Resource links provided by NLM:


Further study details as provided by Eisai Inc.:

Primary Outcome Measures:
  • Median Percent Change in Primary Generalized Tonic Clonic Seizure Frequency (PGTC) Per 28 Days During the Titration and Maintenance Periods (Combined) Relative to Baseline (Prerandomization)- for Core Study [ Time Frame: Baseline (4 or 8 weeks), Titration (4 weeks), and Maintenance (13 weeks) ] [ Designated as safety issue: No ]
    Seizure frequency per 28 days was derived from the information recorded in the participant diaries.
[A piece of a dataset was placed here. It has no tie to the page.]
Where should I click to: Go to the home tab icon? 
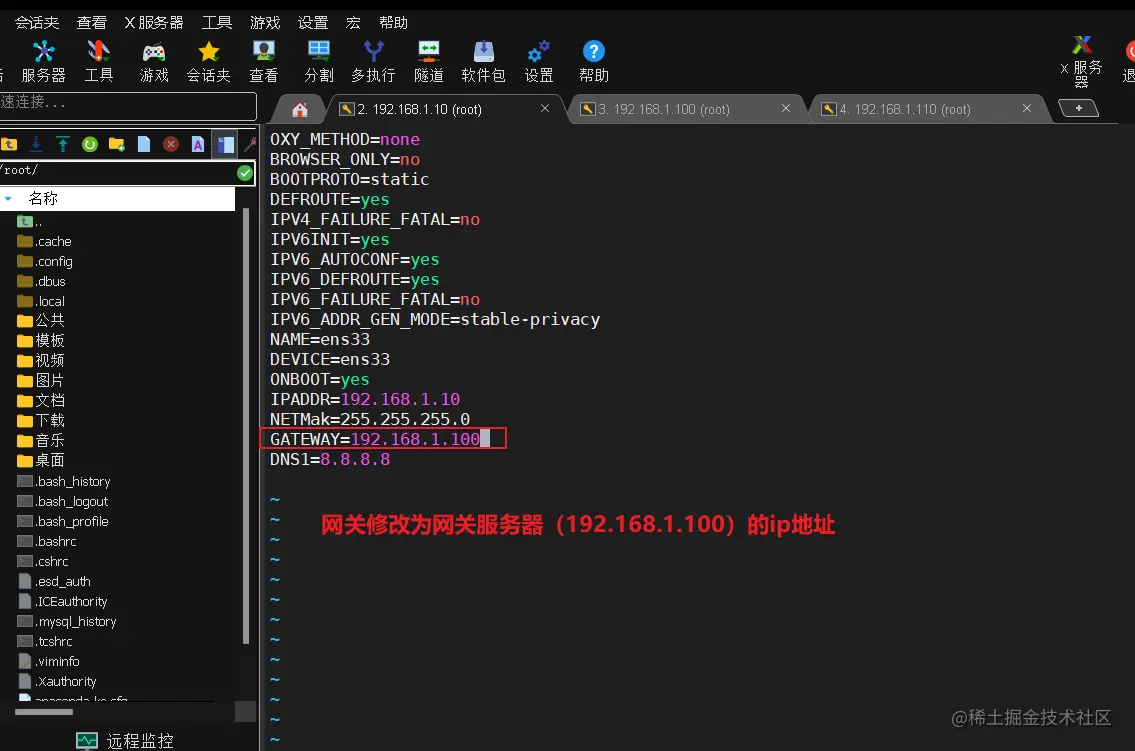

PGTC seizure frequency per 28 days (as determined from participant diaries) was calculated as the number of PGTC seizures divided by the number of days in the interval and multiplied by 28. The percent change from baseline in PGTC seizure was analyzed over the Titration and Maintenance Periods combined, while baseline was defined as seizure frequency per 28 days based on all valid diary data during the Prerandomization Phase.

  • 50% Responder Rate for Primary Generalized Tonic Clonic Seizure During Maintenance-LOCF (for Core Study) [ Time Frame: Baseline (4 or 8 weeks) and Maintenance (13 weeks) ] [ Designated as safety issue: No ]
    A responder is a participant who experienced a 50% or greater reduction in seizure frequency per 28 days during Maintenance-(last observation carried forward (LOCF) from prerandomization. The data is presented as percentage of participants.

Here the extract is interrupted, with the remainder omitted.